Although we did not find associations with survival, adipose tissue wasting may occur in cancer-related cachexia as a consequence of lipolysis due to severe inflammatory response39. The accelerated breakdown of adipose tissue is frequently associated with shorter survival times during cancer progression39,40. Normal levels of fat compartments are generally physiologically beneficial; however, extremes -whether excessively high or low - might contribute to poorer prognosis40. Supporting this viewpoint, Malietzis et al.41 highlighted that elevated visceral adiposity (VAT) correlated with lower survival rates. Furthermore, an exploratory study indicated a prognostic significance of VAT in patients with metastatic cancer, where higher VAT values were predictive of worse outcomes42.
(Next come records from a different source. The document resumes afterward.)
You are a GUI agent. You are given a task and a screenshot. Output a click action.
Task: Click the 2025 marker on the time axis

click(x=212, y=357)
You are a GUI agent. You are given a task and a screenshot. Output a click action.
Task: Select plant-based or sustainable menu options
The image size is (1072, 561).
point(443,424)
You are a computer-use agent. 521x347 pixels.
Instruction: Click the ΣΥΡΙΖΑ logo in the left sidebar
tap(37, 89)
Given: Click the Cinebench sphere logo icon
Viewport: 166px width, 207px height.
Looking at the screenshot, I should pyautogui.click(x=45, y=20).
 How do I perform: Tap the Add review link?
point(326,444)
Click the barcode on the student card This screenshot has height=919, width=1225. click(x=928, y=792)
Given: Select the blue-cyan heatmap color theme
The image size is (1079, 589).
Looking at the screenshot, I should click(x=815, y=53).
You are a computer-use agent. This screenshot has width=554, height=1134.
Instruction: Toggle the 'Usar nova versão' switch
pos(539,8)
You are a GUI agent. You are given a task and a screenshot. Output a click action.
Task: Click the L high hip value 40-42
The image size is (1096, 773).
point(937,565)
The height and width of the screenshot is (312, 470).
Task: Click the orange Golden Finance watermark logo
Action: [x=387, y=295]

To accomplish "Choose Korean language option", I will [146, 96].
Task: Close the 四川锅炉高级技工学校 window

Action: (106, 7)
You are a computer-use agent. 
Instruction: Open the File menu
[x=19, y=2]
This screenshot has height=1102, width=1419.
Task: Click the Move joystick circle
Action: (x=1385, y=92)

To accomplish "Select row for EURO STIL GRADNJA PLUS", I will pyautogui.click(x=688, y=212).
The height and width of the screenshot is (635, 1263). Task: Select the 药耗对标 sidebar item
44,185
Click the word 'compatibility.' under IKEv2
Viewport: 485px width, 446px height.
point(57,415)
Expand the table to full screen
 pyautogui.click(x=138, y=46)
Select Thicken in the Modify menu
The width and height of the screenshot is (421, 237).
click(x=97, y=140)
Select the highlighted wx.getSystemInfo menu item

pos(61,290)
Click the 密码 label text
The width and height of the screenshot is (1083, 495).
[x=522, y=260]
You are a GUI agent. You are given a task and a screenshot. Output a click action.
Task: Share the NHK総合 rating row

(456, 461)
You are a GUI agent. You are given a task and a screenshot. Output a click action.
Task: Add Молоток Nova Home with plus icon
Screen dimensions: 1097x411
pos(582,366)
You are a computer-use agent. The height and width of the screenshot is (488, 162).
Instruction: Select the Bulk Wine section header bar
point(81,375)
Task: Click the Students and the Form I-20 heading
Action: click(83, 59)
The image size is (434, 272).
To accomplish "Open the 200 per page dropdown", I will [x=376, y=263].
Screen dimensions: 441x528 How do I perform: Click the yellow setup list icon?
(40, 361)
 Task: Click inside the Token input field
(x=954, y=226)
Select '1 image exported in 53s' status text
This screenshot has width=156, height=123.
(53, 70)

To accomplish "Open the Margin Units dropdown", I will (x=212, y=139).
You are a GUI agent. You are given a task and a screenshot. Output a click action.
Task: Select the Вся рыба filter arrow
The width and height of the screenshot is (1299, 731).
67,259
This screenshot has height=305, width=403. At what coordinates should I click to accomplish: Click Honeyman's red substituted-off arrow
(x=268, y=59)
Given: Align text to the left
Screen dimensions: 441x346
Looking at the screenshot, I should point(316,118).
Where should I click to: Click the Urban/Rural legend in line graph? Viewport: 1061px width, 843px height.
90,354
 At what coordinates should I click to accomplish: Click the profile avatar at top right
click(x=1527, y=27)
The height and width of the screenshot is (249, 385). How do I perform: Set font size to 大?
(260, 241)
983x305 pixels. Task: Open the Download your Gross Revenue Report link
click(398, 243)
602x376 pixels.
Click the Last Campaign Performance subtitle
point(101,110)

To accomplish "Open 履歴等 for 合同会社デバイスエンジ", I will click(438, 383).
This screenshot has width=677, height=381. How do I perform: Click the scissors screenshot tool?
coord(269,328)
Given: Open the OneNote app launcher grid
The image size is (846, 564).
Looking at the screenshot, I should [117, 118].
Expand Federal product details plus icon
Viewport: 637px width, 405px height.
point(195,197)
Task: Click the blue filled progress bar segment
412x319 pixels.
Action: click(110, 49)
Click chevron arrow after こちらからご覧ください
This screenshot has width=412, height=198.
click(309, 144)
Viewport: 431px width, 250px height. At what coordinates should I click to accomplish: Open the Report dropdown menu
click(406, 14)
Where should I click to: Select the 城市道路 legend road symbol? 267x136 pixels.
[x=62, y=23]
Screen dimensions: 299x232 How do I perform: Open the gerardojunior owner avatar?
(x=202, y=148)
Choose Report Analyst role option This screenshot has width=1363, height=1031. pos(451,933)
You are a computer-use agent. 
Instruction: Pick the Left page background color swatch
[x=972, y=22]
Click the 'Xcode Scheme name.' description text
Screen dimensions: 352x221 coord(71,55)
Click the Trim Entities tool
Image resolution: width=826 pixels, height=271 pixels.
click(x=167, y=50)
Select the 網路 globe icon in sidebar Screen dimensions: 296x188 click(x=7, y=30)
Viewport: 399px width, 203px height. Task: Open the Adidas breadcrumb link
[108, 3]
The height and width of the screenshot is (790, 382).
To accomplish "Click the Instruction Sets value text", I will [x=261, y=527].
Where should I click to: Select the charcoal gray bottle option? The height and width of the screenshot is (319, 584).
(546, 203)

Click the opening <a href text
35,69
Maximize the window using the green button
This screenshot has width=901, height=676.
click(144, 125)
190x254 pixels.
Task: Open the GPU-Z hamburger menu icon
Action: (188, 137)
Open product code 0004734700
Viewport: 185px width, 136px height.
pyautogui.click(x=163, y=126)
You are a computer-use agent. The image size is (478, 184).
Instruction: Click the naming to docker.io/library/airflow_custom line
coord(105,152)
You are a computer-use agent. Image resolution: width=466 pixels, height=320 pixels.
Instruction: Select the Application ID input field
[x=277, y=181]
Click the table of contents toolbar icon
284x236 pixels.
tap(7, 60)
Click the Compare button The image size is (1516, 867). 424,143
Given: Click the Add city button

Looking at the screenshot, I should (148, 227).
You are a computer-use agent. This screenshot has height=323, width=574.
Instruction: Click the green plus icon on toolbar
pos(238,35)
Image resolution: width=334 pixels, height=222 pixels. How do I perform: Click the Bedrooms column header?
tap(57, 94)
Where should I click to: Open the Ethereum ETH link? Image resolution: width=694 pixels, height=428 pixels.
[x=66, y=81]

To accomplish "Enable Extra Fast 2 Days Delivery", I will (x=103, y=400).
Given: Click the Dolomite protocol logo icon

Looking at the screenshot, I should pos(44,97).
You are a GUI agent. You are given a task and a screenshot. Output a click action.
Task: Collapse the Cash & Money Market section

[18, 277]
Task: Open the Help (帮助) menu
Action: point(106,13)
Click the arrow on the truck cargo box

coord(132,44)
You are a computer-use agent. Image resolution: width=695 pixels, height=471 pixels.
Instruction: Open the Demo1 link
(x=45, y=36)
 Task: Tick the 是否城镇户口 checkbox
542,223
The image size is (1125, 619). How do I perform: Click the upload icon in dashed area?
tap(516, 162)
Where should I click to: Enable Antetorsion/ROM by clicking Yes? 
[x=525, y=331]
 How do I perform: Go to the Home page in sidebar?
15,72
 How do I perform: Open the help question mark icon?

This study is not without limitations. The relatively small sample size may not fully represent the entire spectrum of patients with CRC in Brazil. Convenience sampling introduces inherent bias. Furthermore, limitations include the absence of BMI-specific categories, which was unfeasible in our cohort. Although not causal, individuals with higher body mass are expected to have greater muscle and adipose tissue, making BMI-specific cutoffs valuable for more precise assessments. Moreover, our regression models may not fully account for unmeasured factors or residual confounders, which could introduce overlooked biases in the analysis.

Contrast infusion during CT analysis can increase muscle radiodensity measurements, and this factor was not controlled in our study. Additionally, reliance on medical records poses a limitation, potentially affecting the accuracy of mortality data and other clinical variables. The retrospective design also limited access to important variables, such as malnutrition diagnostic tools, weight loss, laboratory tests, and concurrent medication use. Despite limitations, the study’s multicenter cohort design, incorporating body composition evaluation from CT scans, strengthens the robustness and novelty of our findings.

This study utilized CT-derived body composition measurements to investigate how different tertile distributions were associated with survival among Brazilian patients with CRC. Low muscle mass and poor muscle composition emerged as variables independent associated with mortality regardless of follow-up period. Based on our initial findings, clinicians and researchers in Brazil and similar regions could utilize our tertile cutoffs among patients with CRC to validate our hypothesis and for comparison analysis.